◆ **WHAT THE TASK ASKS**: Check every line of the material below for the string "computer", and return the ones that have it.
● ● ● ●
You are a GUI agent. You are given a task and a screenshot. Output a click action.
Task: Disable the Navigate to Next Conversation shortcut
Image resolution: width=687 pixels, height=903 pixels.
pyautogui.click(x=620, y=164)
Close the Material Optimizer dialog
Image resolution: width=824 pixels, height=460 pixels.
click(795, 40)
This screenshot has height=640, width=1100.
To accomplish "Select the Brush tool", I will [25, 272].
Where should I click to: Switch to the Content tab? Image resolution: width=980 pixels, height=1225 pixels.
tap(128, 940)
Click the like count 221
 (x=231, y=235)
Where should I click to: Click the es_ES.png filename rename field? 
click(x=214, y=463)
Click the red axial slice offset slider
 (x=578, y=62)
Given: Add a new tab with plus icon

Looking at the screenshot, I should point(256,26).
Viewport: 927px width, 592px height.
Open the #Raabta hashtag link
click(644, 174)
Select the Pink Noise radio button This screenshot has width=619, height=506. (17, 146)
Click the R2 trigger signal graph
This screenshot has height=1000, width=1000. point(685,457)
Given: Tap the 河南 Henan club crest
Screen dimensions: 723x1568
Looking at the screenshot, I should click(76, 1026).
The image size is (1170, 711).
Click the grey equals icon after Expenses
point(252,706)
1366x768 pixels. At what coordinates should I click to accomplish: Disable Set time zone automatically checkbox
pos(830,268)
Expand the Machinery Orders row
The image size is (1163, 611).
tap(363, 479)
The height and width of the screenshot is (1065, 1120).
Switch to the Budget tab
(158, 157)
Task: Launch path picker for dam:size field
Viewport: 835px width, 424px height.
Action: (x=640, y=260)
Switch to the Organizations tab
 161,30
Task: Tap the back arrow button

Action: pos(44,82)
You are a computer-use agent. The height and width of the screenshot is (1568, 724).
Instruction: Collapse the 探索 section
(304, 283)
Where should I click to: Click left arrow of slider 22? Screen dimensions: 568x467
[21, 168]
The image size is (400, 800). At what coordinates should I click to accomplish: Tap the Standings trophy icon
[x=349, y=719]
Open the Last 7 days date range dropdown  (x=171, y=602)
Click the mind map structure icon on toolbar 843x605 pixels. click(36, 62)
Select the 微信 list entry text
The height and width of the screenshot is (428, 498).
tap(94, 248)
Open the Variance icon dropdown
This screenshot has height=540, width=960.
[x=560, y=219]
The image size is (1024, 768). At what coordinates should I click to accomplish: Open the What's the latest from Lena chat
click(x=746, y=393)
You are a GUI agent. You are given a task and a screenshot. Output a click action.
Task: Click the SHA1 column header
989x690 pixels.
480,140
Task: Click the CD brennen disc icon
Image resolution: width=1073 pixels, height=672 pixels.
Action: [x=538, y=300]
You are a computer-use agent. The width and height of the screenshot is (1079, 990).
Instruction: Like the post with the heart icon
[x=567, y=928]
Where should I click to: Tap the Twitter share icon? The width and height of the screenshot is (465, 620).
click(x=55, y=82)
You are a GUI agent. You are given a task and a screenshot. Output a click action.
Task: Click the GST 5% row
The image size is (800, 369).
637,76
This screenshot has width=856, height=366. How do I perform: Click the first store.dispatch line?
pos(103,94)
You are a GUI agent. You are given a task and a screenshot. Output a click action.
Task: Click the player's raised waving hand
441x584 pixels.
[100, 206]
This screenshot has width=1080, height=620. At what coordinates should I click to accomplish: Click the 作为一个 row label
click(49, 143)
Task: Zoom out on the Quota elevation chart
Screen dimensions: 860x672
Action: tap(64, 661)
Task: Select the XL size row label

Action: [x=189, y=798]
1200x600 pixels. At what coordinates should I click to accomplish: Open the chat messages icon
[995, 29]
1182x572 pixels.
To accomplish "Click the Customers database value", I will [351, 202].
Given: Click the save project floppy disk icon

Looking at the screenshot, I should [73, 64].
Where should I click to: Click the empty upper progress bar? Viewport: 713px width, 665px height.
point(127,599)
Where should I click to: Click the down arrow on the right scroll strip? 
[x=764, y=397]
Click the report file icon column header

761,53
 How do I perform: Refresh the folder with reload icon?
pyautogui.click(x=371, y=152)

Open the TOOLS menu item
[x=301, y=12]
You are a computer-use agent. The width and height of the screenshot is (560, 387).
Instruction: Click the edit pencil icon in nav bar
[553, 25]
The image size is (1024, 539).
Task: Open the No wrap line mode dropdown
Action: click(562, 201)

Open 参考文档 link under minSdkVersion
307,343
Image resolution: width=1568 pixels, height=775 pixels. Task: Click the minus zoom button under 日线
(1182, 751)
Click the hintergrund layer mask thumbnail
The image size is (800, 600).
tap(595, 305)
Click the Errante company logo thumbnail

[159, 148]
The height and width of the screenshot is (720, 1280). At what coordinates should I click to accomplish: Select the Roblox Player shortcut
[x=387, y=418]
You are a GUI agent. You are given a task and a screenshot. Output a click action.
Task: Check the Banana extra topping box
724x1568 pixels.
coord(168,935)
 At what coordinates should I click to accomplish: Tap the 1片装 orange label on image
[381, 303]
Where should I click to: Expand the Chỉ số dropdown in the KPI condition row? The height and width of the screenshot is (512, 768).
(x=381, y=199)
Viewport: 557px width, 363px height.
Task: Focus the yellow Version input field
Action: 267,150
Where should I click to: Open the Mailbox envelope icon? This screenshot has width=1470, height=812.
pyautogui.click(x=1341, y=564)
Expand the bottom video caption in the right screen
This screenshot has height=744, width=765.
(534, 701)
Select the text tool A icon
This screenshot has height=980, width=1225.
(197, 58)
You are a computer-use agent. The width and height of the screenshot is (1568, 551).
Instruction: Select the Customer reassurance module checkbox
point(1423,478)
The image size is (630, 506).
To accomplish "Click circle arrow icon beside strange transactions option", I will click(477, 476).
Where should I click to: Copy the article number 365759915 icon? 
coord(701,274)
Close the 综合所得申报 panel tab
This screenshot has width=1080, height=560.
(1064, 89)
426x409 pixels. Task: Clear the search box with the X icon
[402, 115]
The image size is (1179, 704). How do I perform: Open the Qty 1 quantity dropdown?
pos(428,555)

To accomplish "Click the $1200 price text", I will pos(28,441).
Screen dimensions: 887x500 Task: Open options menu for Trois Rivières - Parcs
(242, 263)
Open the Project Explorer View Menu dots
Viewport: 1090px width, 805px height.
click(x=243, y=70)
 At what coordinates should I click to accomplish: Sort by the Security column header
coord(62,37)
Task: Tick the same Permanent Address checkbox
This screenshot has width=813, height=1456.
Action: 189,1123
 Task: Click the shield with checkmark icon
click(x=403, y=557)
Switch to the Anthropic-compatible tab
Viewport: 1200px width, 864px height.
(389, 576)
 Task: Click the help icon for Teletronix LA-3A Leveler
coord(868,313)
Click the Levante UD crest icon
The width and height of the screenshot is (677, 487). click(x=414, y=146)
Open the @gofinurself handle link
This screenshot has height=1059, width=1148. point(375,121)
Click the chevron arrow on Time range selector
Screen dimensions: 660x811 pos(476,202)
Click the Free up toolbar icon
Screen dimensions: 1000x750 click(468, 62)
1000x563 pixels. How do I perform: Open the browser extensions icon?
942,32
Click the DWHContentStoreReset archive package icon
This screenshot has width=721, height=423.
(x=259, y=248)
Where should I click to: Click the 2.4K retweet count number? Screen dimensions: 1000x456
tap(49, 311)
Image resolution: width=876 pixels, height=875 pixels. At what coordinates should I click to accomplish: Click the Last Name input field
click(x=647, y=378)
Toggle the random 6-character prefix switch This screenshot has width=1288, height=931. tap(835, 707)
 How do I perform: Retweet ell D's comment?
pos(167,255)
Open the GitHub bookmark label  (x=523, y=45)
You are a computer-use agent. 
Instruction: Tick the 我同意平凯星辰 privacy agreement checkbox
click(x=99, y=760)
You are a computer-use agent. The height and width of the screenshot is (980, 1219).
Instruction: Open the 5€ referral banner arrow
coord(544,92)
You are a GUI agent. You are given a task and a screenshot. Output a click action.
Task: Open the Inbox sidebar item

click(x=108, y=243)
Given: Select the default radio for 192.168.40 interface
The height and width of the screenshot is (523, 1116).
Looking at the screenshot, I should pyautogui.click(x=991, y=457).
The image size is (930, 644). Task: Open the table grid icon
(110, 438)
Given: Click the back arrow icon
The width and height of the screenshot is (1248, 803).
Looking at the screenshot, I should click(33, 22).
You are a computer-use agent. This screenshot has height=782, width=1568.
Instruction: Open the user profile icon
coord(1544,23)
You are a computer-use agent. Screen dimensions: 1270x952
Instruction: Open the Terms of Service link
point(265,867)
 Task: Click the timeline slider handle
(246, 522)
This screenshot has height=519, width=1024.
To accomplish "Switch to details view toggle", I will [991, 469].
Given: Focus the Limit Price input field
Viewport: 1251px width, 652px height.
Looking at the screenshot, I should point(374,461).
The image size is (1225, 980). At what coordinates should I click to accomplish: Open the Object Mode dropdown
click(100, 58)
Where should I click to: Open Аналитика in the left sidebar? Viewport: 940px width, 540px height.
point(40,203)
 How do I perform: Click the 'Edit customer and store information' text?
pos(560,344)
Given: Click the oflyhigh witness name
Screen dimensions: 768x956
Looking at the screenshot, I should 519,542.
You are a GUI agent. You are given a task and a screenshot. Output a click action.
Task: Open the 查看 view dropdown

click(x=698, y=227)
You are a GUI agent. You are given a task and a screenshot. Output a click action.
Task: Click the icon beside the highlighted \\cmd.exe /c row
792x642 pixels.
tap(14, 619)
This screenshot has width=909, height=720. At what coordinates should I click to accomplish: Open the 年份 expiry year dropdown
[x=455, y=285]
● ● ● ●
◆ **ANSWER TO THIS PROBLEM**:
You are a computer-use agent. The height and width of the screenshot is (1568, 724).
You are a computer-use agent. The width and height of the screenshot is (1079, 990).
You are a computer-use agent. The width and height of the screenshot is (560, 387).
You are a computer-use agent. The width and height of the screenshot is (1568, 551).
You are a computer-use agent. 
You are a computer-use agent. The height and width of the screenshot is (980, 1219).
You are a computer-use agent. This screenshot has height=782, width=1568.
You are a computer-use agent. Screen dimensions: 1270x952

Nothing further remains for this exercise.